* _Problem requirements_:
Print them exactly: the lines from the beginning of the entries below through the line that contains "Given: Open the browser library icon", and only those, with the pictures left out.

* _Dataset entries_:
_ _ _ _ _ _ _
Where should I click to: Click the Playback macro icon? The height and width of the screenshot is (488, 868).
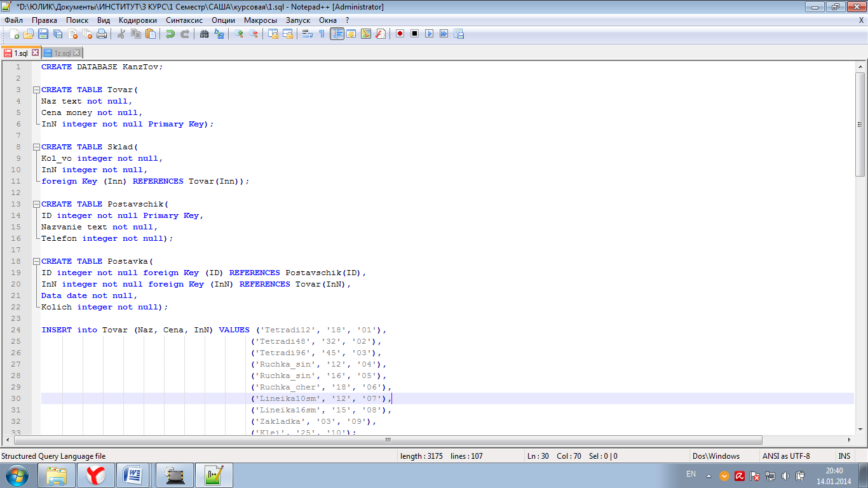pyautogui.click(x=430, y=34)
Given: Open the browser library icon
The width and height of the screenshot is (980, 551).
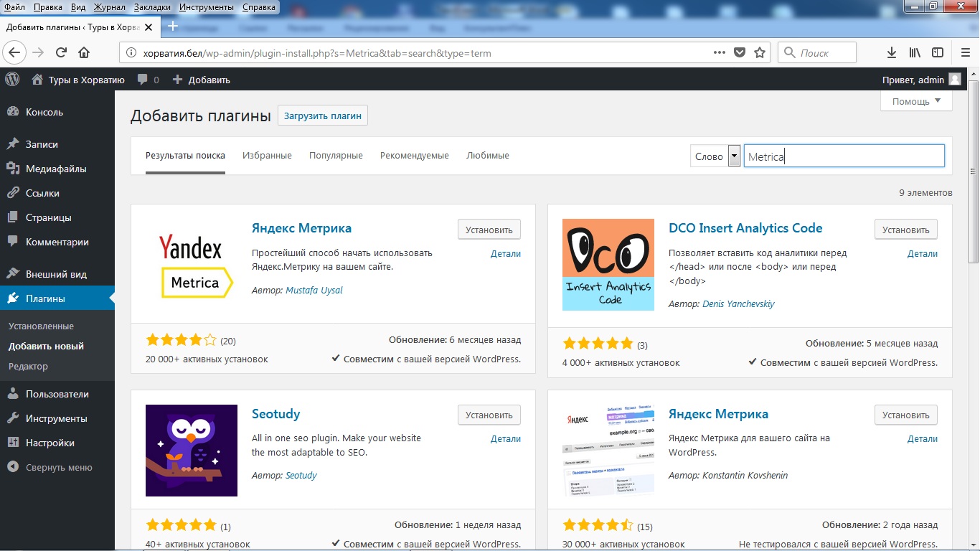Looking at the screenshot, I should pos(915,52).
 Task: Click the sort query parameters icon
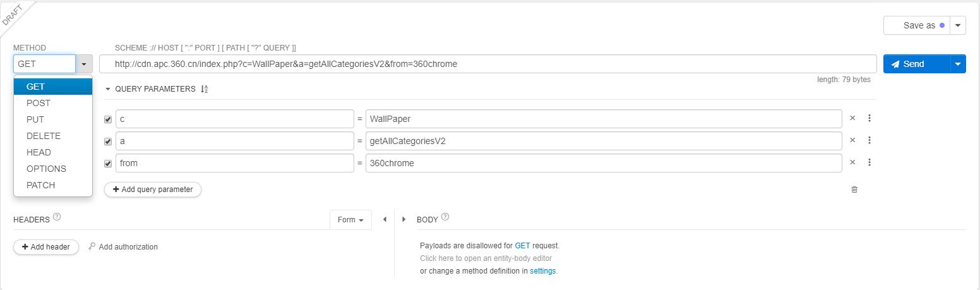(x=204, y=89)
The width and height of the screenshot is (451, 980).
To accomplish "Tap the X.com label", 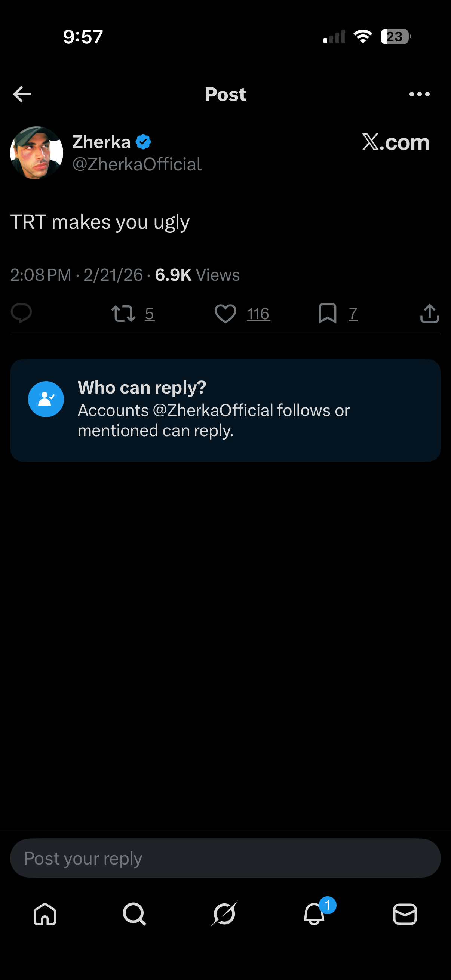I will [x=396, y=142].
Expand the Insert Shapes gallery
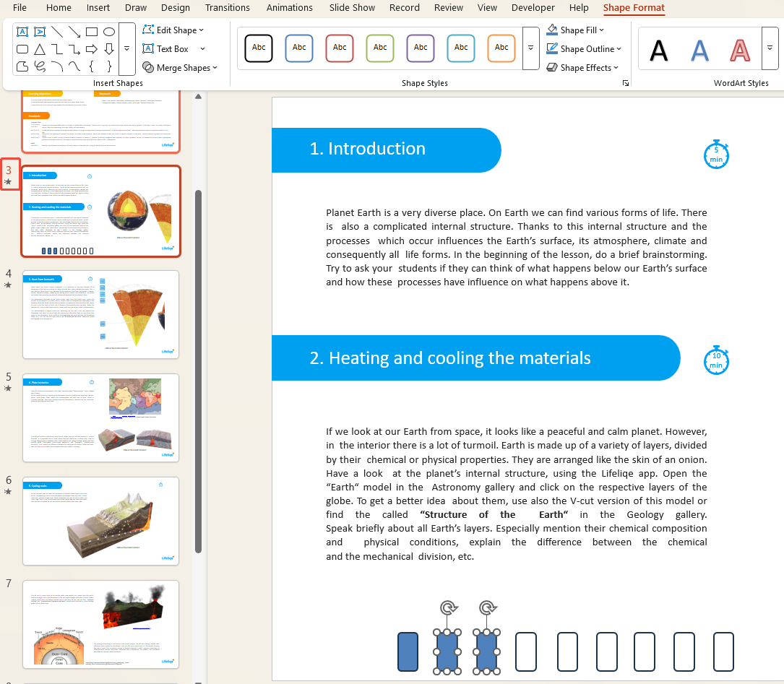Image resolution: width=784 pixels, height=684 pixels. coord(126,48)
_ _ _ _ _ _ _
* _Task solution_:
Where should I click to: Click the Playback macro icon? The height and width of the screenshot is (488, 868).
pyautogui.click(x=430, y=34)
Given: Open the browser library icon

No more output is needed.